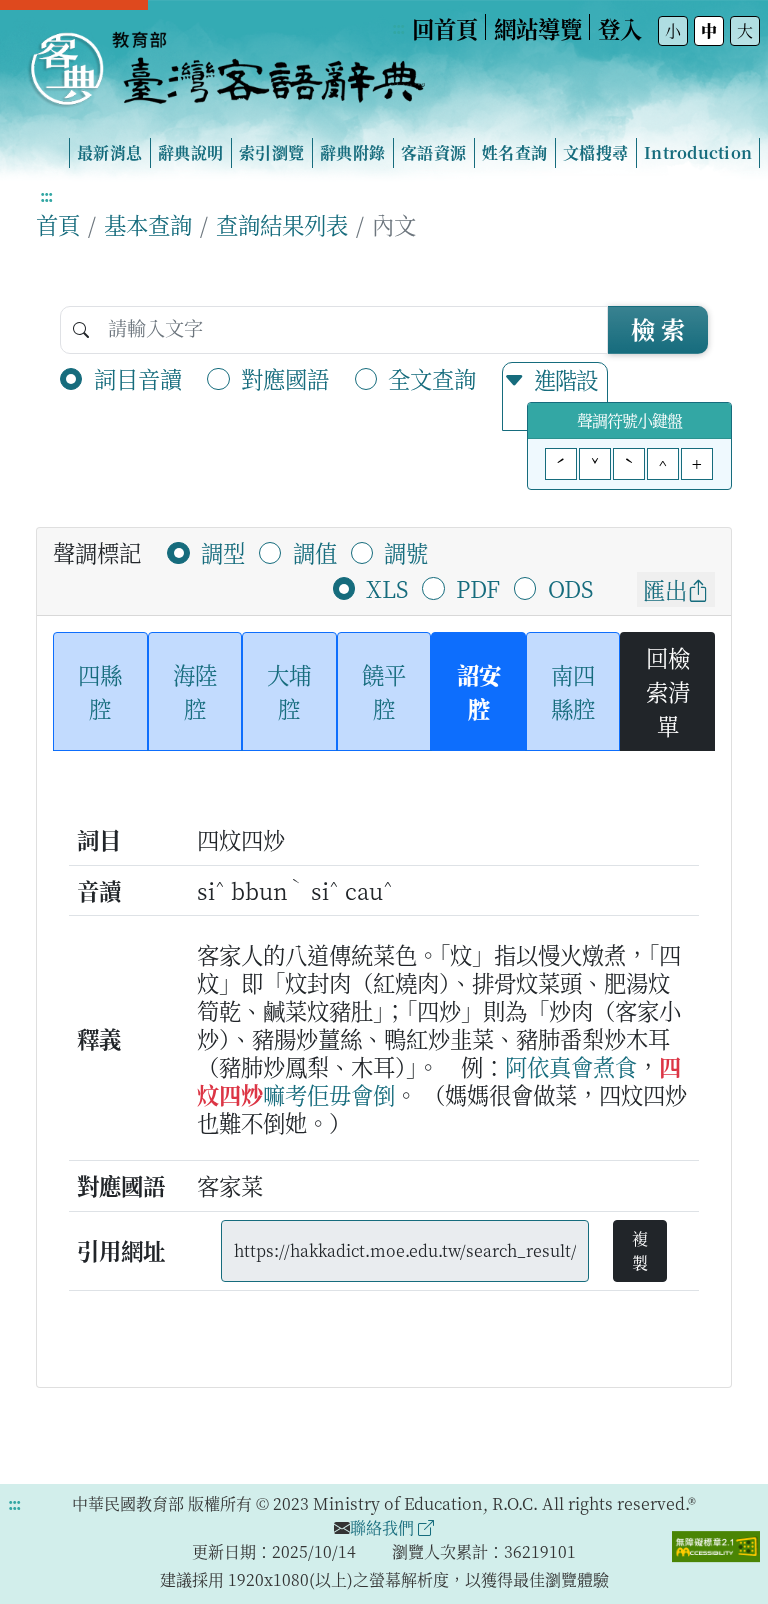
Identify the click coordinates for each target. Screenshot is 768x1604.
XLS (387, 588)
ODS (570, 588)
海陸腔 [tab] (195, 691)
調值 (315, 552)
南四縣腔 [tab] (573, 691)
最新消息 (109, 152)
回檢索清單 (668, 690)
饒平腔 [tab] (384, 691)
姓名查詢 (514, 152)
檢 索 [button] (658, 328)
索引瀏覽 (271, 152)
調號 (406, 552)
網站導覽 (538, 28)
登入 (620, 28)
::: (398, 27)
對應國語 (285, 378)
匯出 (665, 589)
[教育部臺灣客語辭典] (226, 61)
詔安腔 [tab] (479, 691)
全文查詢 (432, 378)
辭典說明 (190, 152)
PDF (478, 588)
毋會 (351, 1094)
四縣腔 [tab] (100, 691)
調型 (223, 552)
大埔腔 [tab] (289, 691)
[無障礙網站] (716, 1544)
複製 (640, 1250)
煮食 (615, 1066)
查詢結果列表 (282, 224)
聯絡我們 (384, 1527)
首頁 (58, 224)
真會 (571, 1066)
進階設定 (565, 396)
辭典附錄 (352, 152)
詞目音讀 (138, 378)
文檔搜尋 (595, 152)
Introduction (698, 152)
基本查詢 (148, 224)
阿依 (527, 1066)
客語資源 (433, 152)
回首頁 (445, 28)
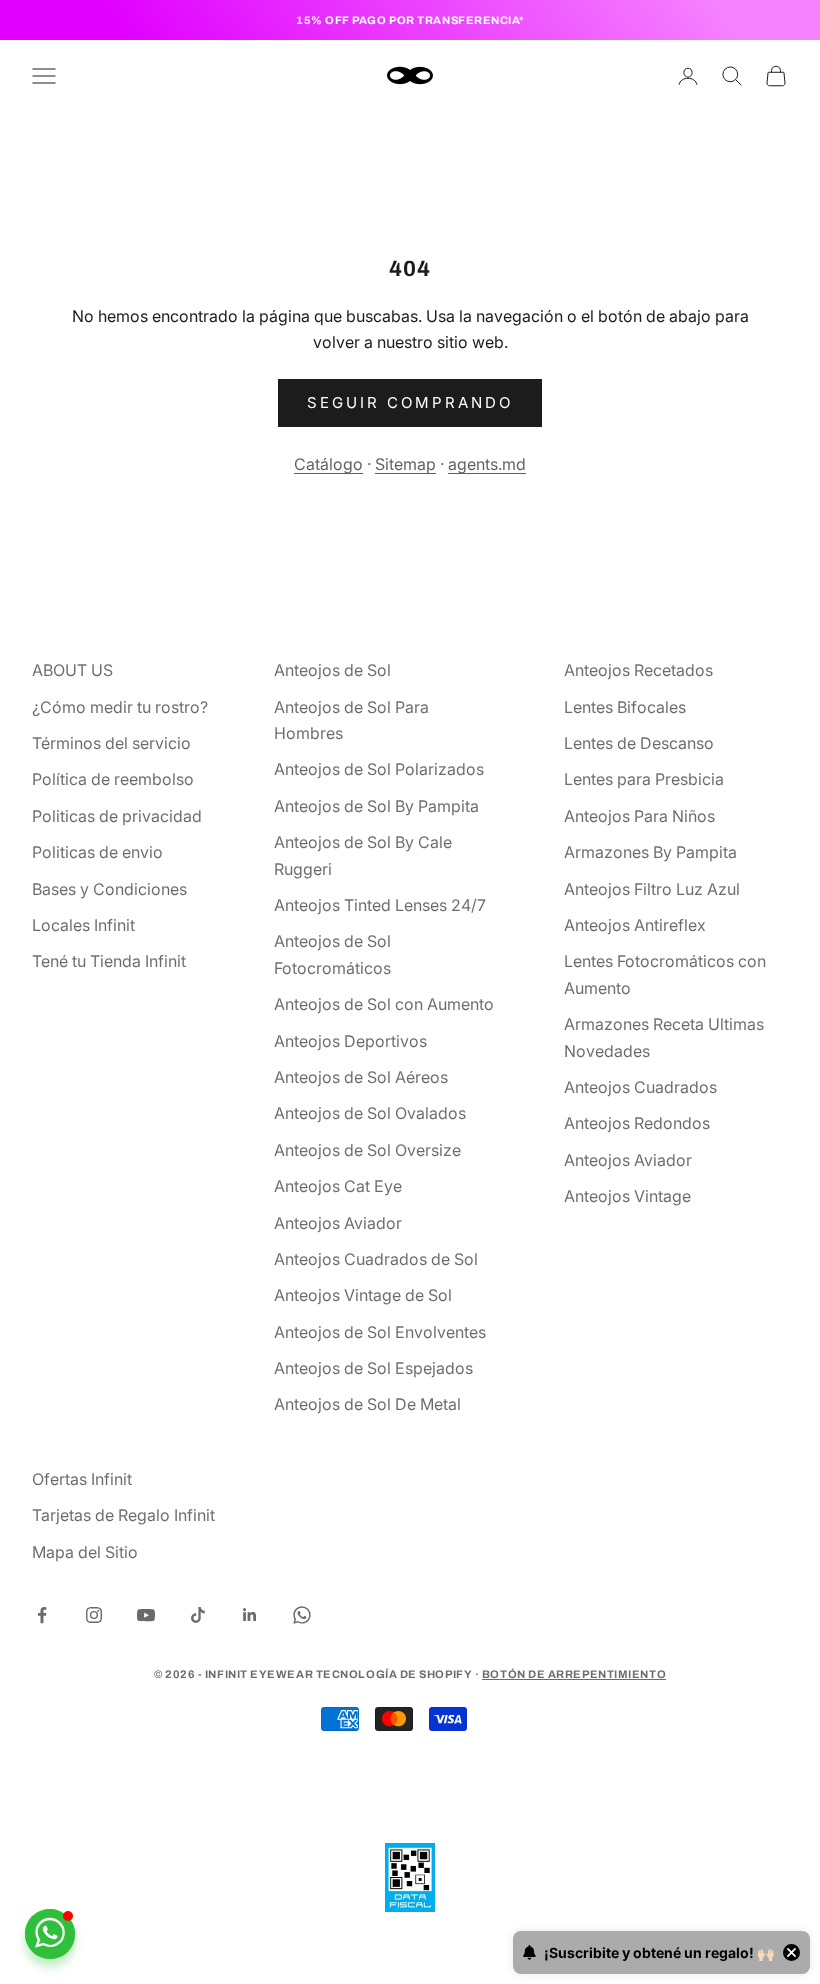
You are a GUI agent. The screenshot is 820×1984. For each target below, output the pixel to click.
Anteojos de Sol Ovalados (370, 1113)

======

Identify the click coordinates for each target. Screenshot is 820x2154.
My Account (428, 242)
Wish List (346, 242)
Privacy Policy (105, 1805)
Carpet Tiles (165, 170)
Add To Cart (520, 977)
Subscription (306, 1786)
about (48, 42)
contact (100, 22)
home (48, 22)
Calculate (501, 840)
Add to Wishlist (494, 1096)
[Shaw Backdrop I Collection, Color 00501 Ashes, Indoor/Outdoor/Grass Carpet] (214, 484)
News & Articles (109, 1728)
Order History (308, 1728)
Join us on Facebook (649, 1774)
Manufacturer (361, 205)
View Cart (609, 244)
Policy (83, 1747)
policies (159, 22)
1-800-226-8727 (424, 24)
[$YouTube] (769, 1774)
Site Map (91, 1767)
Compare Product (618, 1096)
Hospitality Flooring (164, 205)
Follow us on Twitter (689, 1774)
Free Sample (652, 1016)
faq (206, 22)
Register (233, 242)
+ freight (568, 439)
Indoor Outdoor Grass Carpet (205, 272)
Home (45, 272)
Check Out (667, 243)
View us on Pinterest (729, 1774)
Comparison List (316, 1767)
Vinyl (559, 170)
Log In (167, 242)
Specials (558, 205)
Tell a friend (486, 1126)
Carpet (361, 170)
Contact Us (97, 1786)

======

- **Exercise brief**: Pick out, from the lines above, every one that contains the string "Identify".

- **Task output**:
Identify the click coordinates for each target. Screenshot is 768x1604.
Identify the click coordinates for each target. Screenshot is 820x2154.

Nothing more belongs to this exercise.